Your answer should be every line of the records that contains the word "agent", copied as it stands.

Stored records
● ● ●
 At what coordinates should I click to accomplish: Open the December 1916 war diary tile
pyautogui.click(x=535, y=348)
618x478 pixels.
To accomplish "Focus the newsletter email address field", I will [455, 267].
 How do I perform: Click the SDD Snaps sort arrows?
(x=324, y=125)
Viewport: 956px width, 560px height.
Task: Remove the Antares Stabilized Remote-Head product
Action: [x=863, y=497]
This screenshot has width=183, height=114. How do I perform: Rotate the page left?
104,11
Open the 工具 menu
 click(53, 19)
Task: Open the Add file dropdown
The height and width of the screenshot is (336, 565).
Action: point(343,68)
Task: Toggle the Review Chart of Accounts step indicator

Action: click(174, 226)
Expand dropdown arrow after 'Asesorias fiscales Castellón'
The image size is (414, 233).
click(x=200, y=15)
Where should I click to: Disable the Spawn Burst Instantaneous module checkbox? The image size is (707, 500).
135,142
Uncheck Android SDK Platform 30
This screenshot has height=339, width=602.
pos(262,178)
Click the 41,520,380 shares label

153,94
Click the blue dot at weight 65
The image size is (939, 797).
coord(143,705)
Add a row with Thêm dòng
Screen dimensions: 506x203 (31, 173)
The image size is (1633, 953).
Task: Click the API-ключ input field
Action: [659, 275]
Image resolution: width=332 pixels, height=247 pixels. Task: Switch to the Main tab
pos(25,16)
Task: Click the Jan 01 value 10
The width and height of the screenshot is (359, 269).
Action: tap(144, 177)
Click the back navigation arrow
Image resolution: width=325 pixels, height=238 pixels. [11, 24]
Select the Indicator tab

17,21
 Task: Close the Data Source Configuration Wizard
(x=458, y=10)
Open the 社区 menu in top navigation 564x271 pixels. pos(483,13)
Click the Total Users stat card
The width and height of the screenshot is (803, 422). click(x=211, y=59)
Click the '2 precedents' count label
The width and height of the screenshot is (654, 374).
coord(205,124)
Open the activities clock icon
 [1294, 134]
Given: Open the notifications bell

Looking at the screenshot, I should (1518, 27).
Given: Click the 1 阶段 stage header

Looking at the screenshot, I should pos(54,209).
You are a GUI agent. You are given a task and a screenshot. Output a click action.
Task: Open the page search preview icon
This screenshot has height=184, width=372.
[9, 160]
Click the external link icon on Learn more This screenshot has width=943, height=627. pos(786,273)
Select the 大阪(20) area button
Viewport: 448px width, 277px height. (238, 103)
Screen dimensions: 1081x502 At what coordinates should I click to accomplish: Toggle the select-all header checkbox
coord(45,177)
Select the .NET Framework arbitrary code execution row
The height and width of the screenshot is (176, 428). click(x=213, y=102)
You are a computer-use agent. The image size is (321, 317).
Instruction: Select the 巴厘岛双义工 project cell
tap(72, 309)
● ● ●
- TASK RESPONSE
You are a GUI agent. You are given a task and a screenshot. Output a click action.
You are a computer-use agent. The image size is (321, 317).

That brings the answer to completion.